Jergé Hoefdraad

Personal information
- Date of birth: 17 July 1986
- Place of birth: Amsterdam, Netherlands
- Date of death: 3 August 2021 (aged 35)
- Height: 1.70 m (5 ft 7 in)
- Position: Left winger

Youth career
- 0000–1996: Abcoude
- 1996–2004: Ajax
- 2004–2007: RKC Waalwijk

Senior career*
- Years: Team / Apps / (Gls)
- 2007–2009: RKC Waalwijk / 4 / (0)
- 2009–2011: Almere City / 58 / (3)
- 2011–2013: Telstar / 58 / (6)
- 2013–2015: Almere City / 51 / (5)
- 2015–2017: Cambuur / 43 / (6)
- 2017–2019: Almere City / 36 / (4)
- 2021: De Volewijckers / 0 / (0)
- Total:  / 250 / (24)

= Jergé Hoefdraad =

Dutch footballer (1986–2021)

Jergé Hoefdraad (17 July 1986 – 3 August 2021) was a Dutch professional footballer who last played as a left winger for Dutch club De Volewijckers.
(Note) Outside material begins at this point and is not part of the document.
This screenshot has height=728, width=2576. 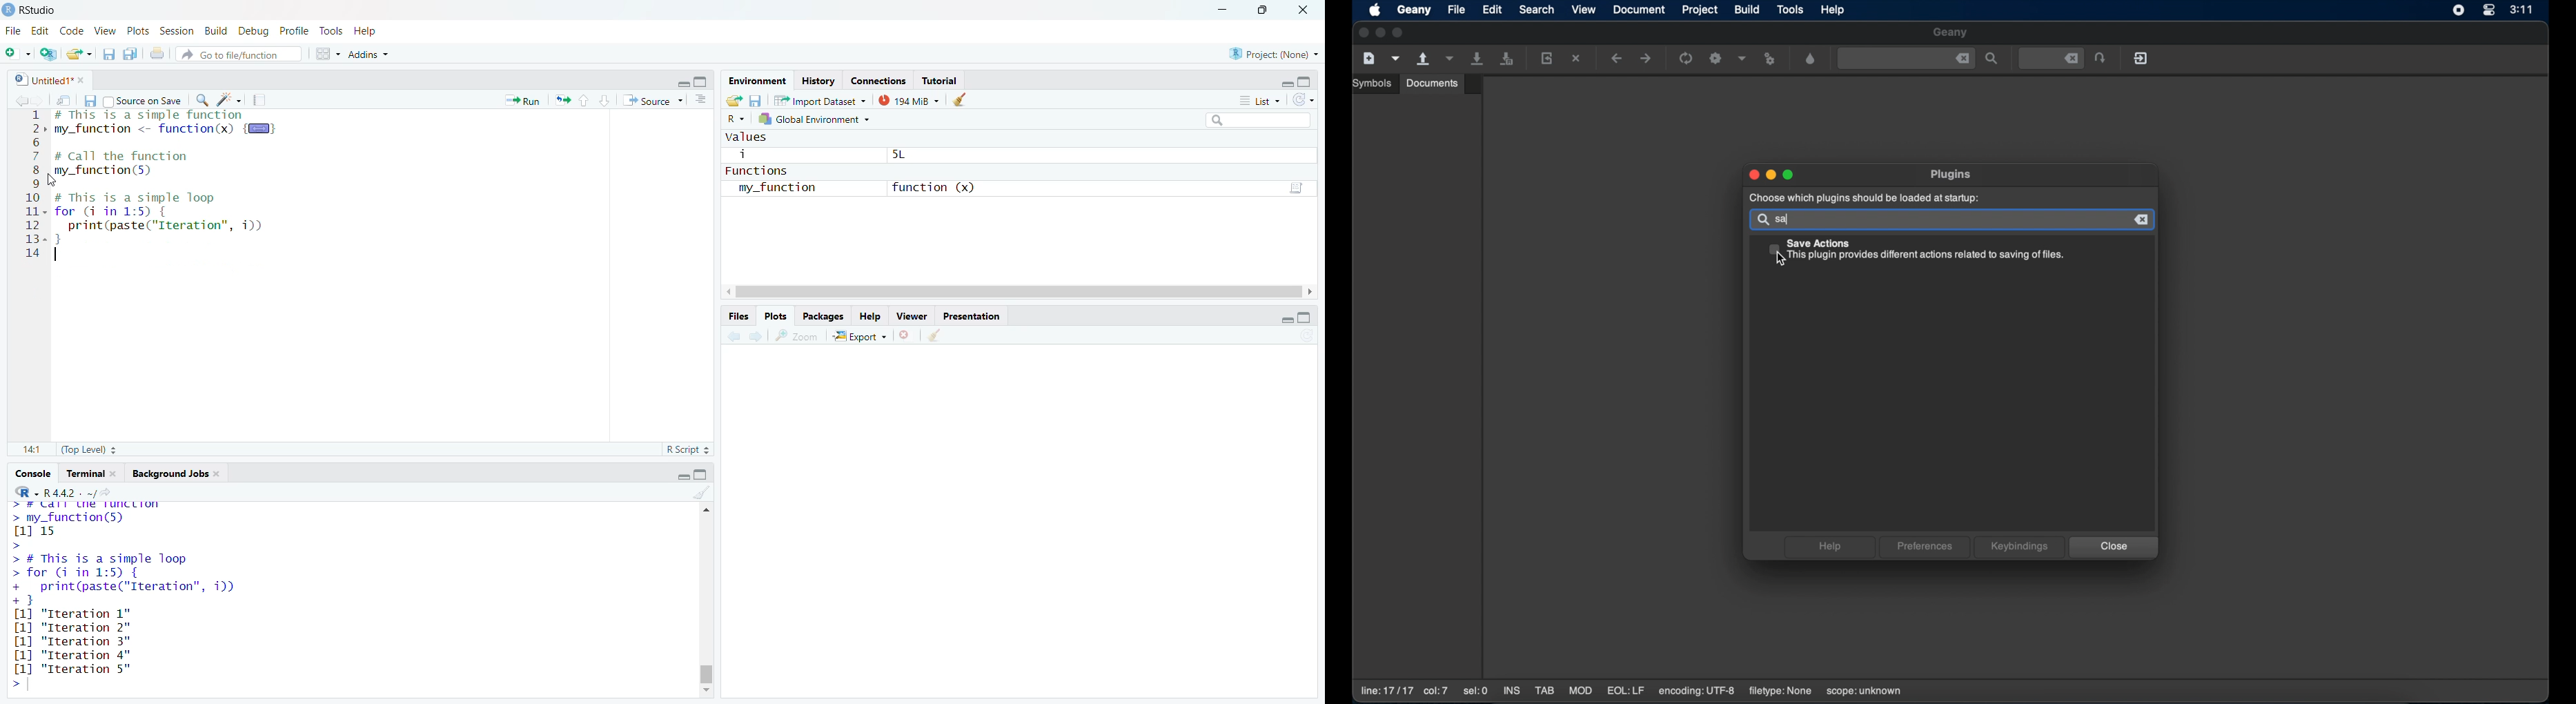 I want to click on edit, so click(x=41, y=30).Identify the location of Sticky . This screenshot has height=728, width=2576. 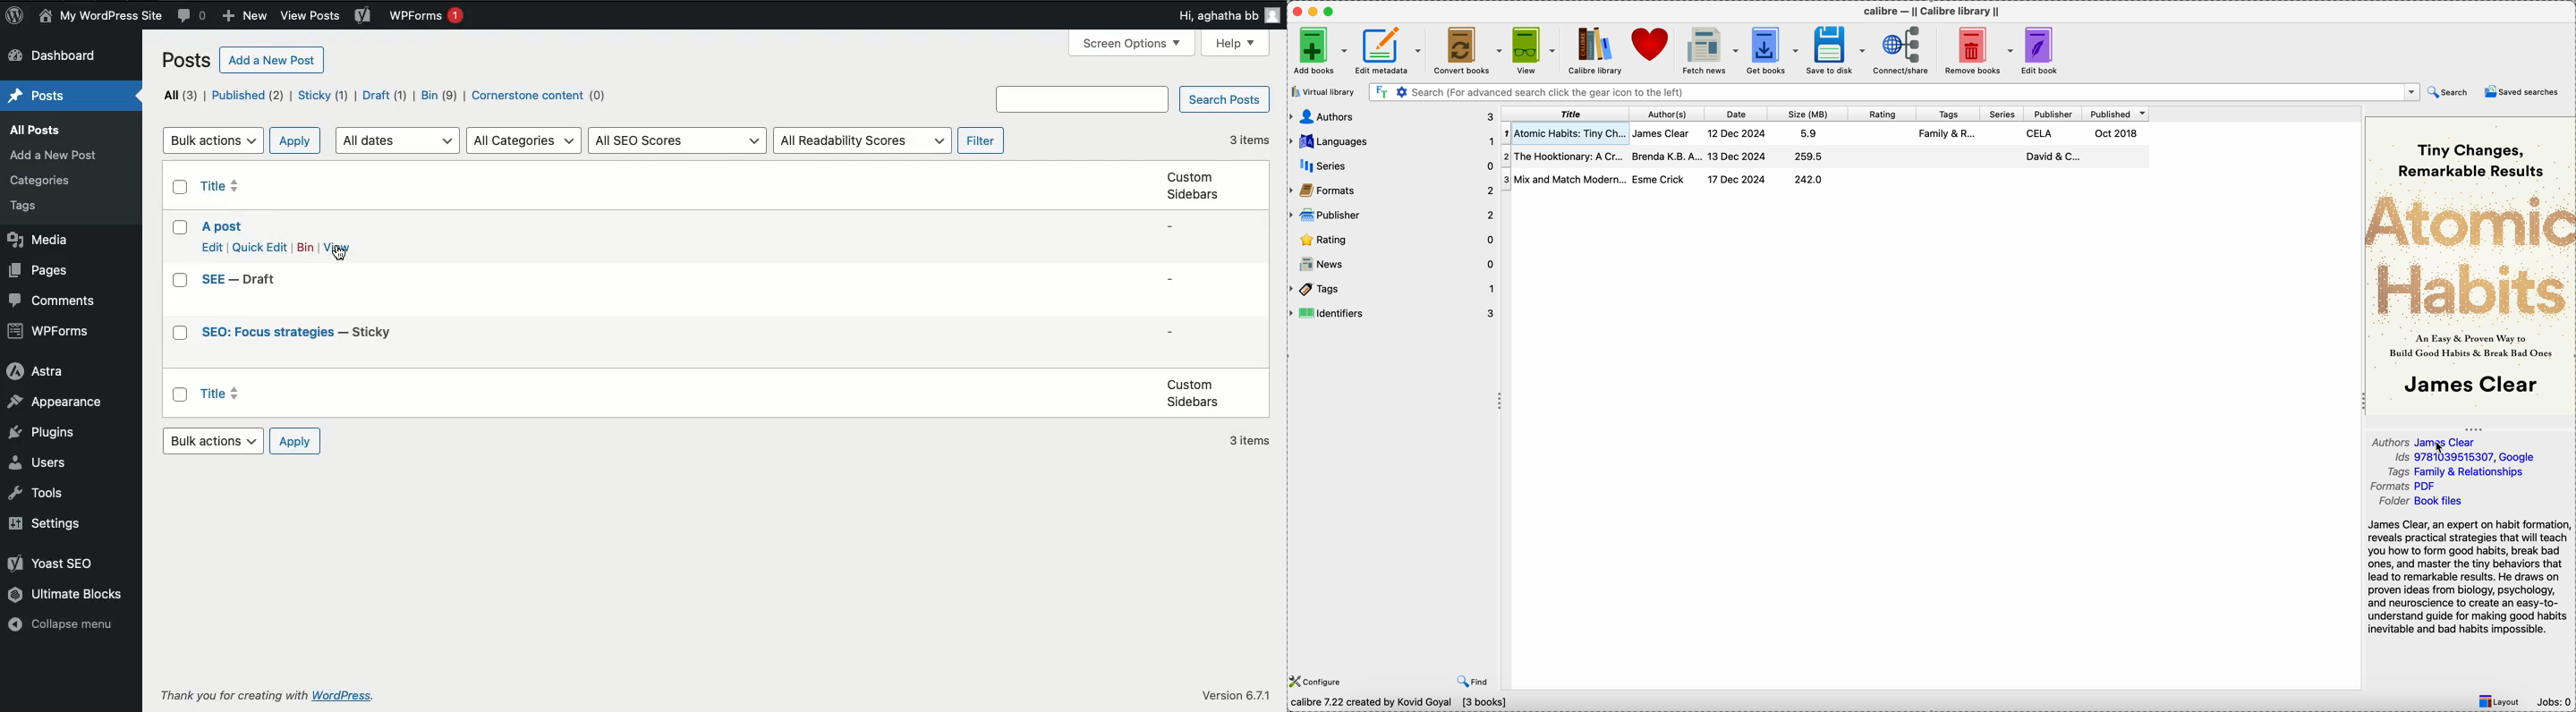
(323, 96).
He formerly played for RKC Waalwijk, Almere City, Telstar and Cambuur.

==Death==
On 1 August 2021, Hoefdraad was shot at a party in Amsterdam-Zuidoost, while trying to calm a quarrel. He was admitted to a hospital in critical condition. The next day, authorities had reported him to be dead, but they later clarified he was still in critical condition. However, he died in the hospital on 3 August 2021.